From Maureen Tacke, Idaho; Hi George, my colleagues and I enjoy the Fratsma Factor postings you send. Thank you for the work that you do instilling best practice across the nation. Each year at the PTT lot change, we redo the heparin response curve. We’ve done this to follow practices from years prior. We’ve noted in the CAP checklist that after the initial response curve, it is only necessary to compare the current lot with the new lot of PTT. We are considering changing practices, and wanted to hear your thoughts on the matter. CAP does not dictate the correlation coefficient range between lots. What would you recommend? 0.9 – 1.1? Smaller? Eventually, we’d like to change practice within our pharmacy so that they monitor patients via anti-Xa. But we are not quite to that point yet with our pharmaceutical colleagues. Thank you for your time.
Hello, "Mo," and thank you for your message. I support the CAP guideline and recommend you perform a simple lot-to-lot correlation, provided your suppliers' lots are relatively consistent, which is not always possible. I agree that a CC of 0.9 or above is a good limit, however be sure to also check the individual data points to ensure none is far outside of your selected comparison range, for instance, 10%.

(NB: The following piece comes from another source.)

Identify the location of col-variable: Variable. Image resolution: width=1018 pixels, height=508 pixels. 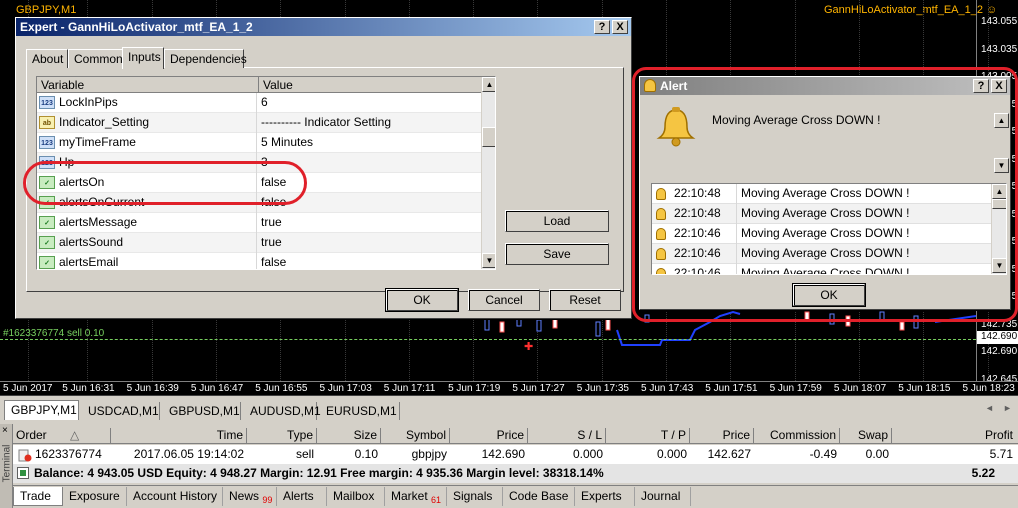
(148, 85).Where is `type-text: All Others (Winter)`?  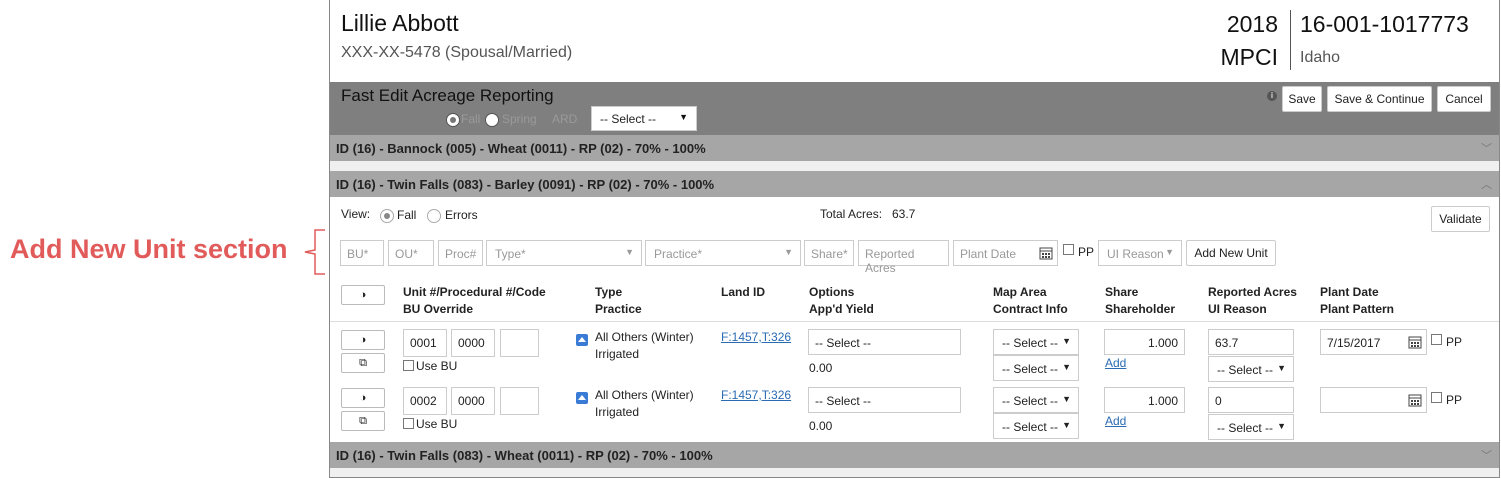
type-text: All Others (Winter) is located at coordinates (644, 395). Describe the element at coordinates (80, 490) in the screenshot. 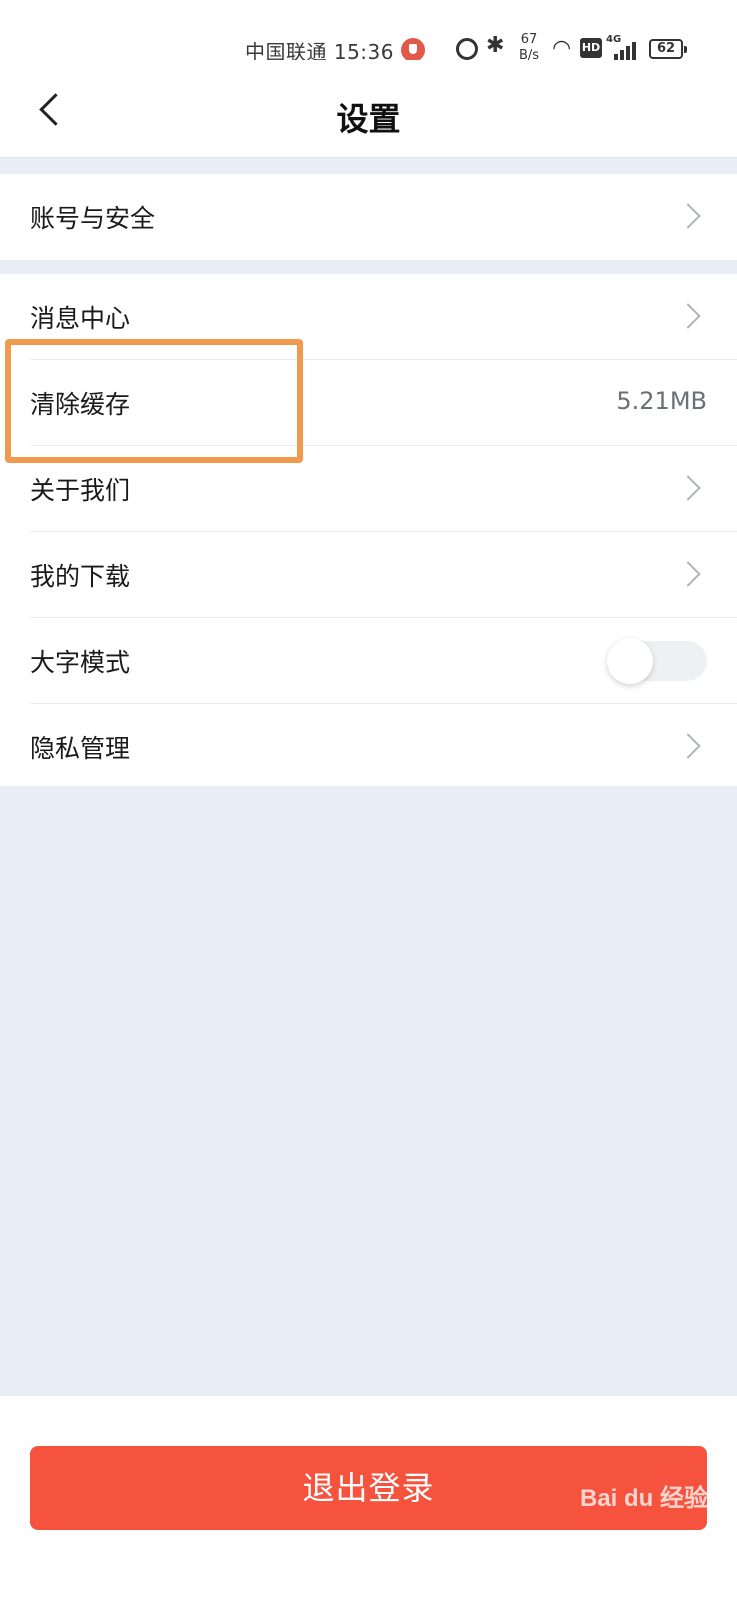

In case you decide you need to perform a "Brill-Edwards" curve, here is my favorite reference, Marlar RA, Gausman J., The optimum number and types of plasma samples necessary for an accurate activated partial thromboplastin time-based heparin therapeutic range. Arch Pathol Lab Med. 2013;137:77–82. In this article, Marlar provides stats to support a relatively small number of samples for producing the curve.
By the way, I encourage you and your pharmacy group to move to the chromogenic anti-Xa heparin assay as soon as possible. Tell them the nurses will be happy to reduce the need for repeatedly adjusting their heparin drip rate and the assay can also be used for LMWH , fondaparinux, rivaroxaban, apixaban, and edoxaban.